= Republic of Korea Air Force Education and Training Command =

South Korean military base

Republic of Korea Air Force Education and Training Command (AFETC, Hangul: 공군 교육사령부, Hanja: 空軍 敎育司令部), located in Jinju, was established 1973. The command is one of the major commands of the Republic of Korea Air Force. The total area of the base is about 1.1 million square meters.

==History==
The Command traces its origin to the Air Education Unit founded in April 1951 in Daegu. In 1952 it was moved from Daegu to Daejon, and in 1956, its name was changed to the Technical Training Group. A few years later, in 1973 it was changed again to the Air Force Education and Training Command. In October 1988 it was moved from Daejon to its current location in Jinju.

==Current manpower==
In 2005, the total number of personnel was 10,600 which includes 5,500 military trainees (1,000 officer candidates, 1,300 NCO candidates and 3,200 airmen basic).

==Mission==
The mission of the command is to provide specialized education and training for
- elite pilot training
- basic military training
- technical training
- technical high school education
- reserve forces training

==Air Force University==
Located in Daejon, the Air University conducts professional military education (PME), graduate education and professional continuing education for officers, enlisted members and civilians throughout their careers. It is noted for courses in national security and military leadership, air operations. Other courses for military professionals are Command & Staff Course (CSC) and Squadron Officer Course (SOC), with total enrollment of 600.

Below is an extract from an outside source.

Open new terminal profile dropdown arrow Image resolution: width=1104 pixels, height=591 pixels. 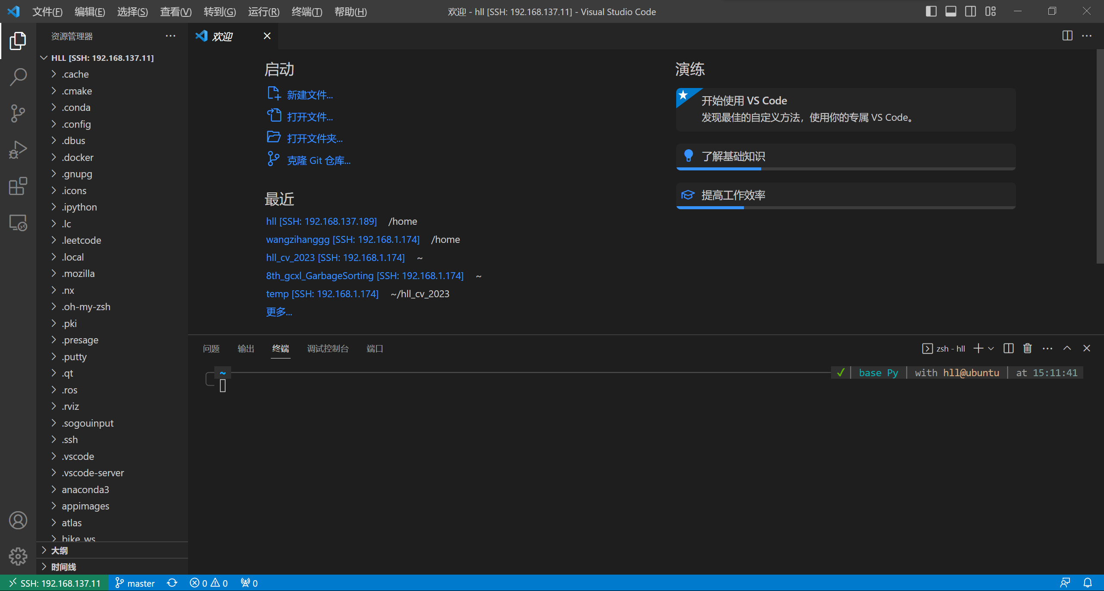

==Basic Military Training Wing==
The wing consists of the Officer Training School and NCO Training School. The mission of the wing is to train officers/NCOs/airmen of ROKAF. During the basic training, Taekwondo, NBR, and marksmanship are taught. The wing trains about 25,000 annually.

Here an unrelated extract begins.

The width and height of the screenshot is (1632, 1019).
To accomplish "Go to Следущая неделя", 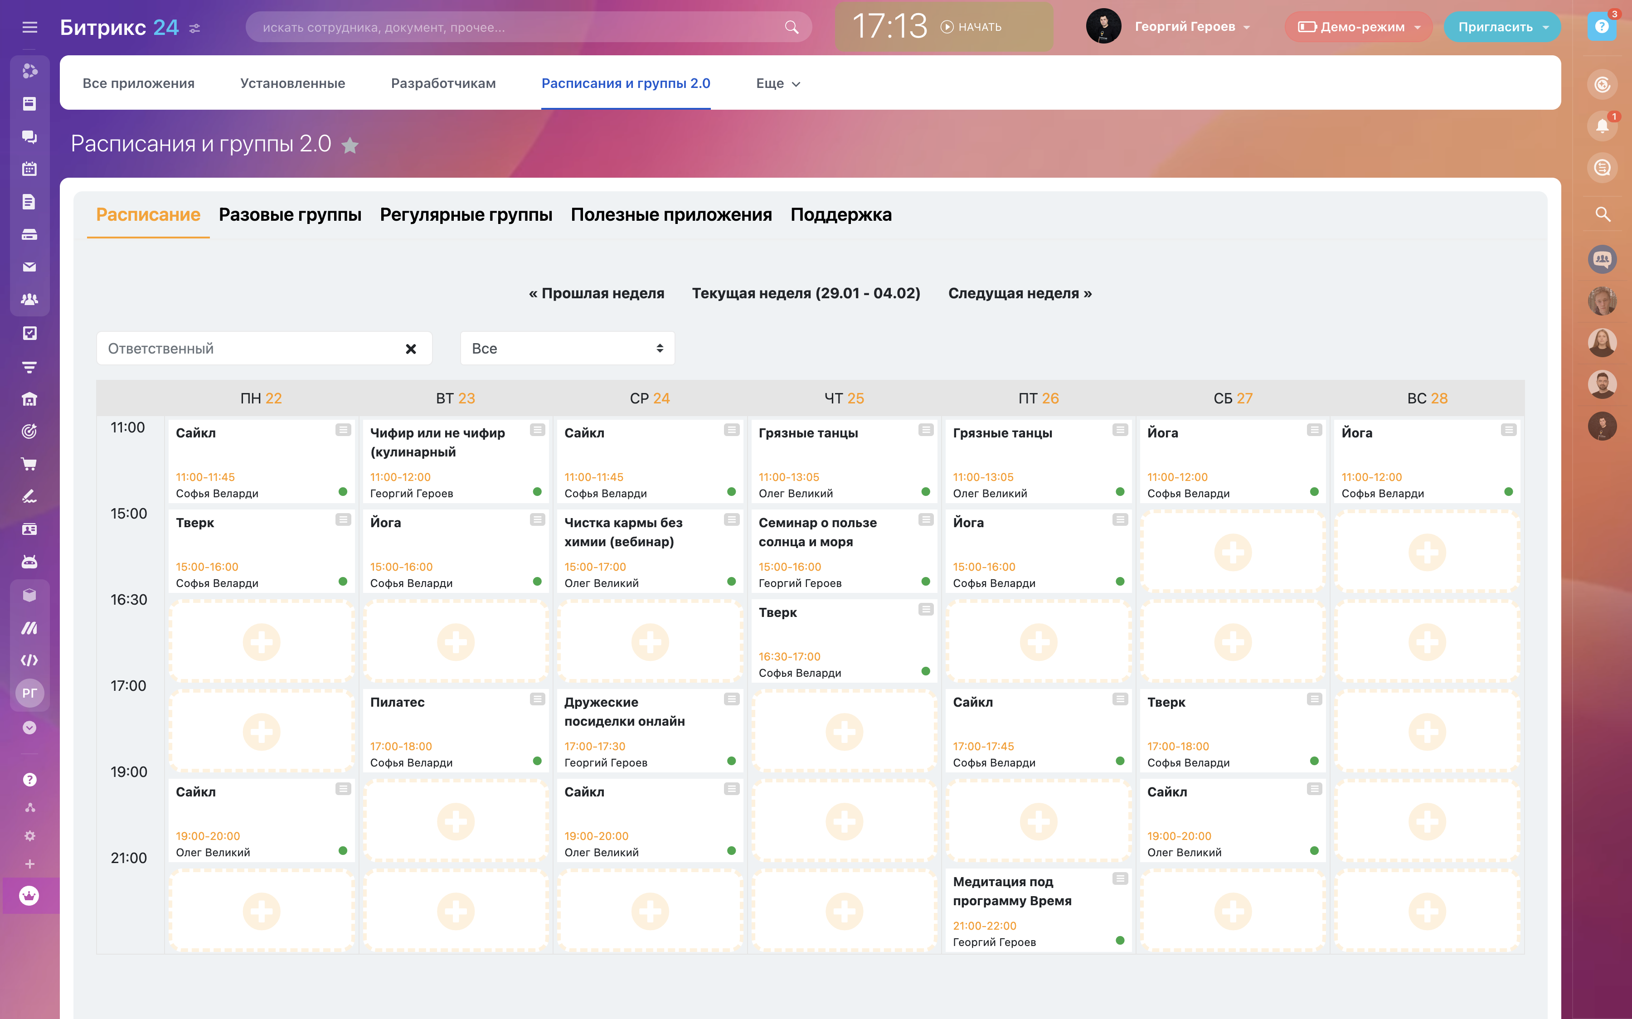I will click(1019, 293).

==Air Force Aviation and Science High School==
With enrollment of 450, the high school is fully accredited by the Korean ministry of education and the students become air force technical sergeants upon graduation. The school curriculum includes subjects in air force maintenance, administration, and civil engineering. In March 2008, 15 female students were enrolled for the first time in school history.

==Technical Schools==
===Air Defense Artillery School===
The school offers training in ADA. Courses are on operation and maintenance and doctrine development. The number of courses totals to 33 with annual enrollment of 1,800.
===Technical School===
The mission is to train technicians for the air force. The courses are on weapons and maintenance, logistics and civil engineering with 130 courses being offered. Enrollment is to 1,100.
===Information and Communications School===
Teach information and communication fields info/comm/computer methodology and air traffic control. Sixty-two (62) courses enroll about 3,200 annually.

==Air Force Reserve Officer Training Corps==
The mission is to train ROTC officers. The courses are on officer basics and provide basic military training. 140 enrolled annually.

==27th Reserve Group==
The mission is to provide wartime/peacetime mobilization training. Provides job related training such as marksmanship and road march. Enroll about 3,500 annually.

==Foreign Language Institute==
The institute provides English language training to air force officers and non-commissioned officers.